Reply to Multi - level parsing — PHP Language

Posted by Michael on 02/03/07 15:55

Hello all you (reg|parsing)experts

Here's one for you ;)

I'm creating a kind of markup system, parsing a number of (custom) markup
tags with the following syntax:
[tag|arg1|arg2|...]contents[/tag]
where any tag with no arguments may be written as [tag]contents[/tag] and
any tag with no contents may be written as [tag|arg1|arg2|...|argn /].

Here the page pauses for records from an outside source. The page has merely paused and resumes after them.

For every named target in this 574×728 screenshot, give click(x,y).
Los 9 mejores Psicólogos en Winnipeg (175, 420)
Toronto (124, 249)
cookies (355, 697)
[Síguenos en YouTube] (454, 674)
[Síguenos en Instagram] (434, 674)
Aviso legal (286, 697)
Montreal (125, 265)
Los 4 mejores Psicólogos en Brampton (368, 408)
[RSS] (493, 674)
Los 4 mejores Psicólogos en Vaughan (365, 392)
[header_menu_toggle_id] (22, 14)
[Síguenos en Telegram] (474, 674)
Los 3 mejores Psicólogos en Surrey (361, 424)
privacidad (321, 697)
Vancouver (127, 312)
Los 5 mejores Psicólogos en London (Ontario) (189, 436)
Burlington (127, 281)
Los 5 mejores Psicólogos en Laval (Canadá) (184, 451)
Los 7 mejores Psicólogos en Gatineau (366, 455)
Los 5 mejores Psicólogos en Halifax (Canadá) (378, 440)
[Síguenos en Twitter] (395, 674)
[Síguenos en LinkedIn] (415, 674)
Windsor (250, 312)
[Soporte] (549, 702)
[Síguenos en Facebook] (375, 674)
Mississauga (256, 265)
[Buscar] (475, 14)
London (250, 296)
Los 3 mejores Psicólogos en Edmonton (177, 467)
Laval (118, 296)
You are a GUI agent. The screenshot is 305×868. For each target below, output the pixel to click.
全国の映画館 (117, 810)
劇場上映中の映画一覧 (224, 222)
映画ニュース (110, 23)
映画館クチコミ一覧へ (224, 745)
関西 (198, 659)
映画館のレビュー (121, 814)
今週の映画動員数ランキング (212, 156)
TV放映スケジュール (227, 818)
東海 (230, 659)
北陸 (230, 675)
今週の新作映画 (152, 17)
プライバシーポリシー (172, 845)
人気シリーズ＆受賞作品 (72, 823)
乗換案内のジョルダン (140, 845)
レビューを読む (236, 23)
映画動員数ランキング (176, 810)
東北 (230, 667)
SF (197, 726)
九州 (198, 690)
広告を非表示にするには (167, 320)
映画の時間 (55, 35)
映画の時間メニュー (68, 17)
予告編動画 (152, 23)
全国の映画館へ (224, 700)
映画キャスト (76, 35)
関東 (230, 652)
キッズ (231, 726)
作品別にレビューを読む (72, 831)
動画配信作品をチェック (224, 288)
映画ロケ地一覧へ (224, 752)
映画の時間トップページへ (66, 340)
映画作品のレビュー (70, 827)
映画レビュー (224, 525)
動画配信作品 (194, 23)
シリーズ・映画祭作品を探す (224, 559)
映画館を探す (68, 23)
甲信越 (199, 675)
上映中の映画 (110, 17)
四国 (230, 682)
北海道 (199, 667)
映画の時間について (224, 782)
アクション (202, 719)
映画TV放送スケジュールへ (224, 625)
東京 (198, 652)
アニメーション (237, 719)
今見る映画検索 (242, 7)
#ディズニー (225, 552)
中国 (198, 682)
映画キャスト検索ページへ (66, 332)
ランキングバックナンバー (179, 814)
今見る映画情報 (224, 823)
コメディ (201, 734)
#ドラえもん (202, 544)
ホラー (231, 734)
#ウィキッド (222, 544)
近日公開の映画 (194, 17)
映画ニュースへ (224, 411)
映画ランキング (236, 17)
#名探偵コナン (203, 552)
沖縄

What I have now works fine for constructions like
[first][second]Hello[/second] world[/first]!
But consider
[first]Hello [first]world[/first][/first]!
Here it will look for the closing tag for the first tag, [first], which it
finds right after "world". It will then process it's contents, "Hello
[first]world". If [first] happens to be a tag which leaves its contents more
or less intact, it will then find another [first] / [/first] pair and parse
it, but if [first] returns something entirely different (like a database
value) this will leave a trailing end tag (eg. if the tag maps "Hello
[first]world" to "Nicey-nice", the result will be "Nicey-nice[/first]").
Of course, what I want it to do is replace the innermost tag first (with
contents "world"), substitute the result in the original string and then
process the outermost tag (if first replaces "world" with "earth", the
original string would first become "[first]Hello earth[/first]" which poses
no more problem).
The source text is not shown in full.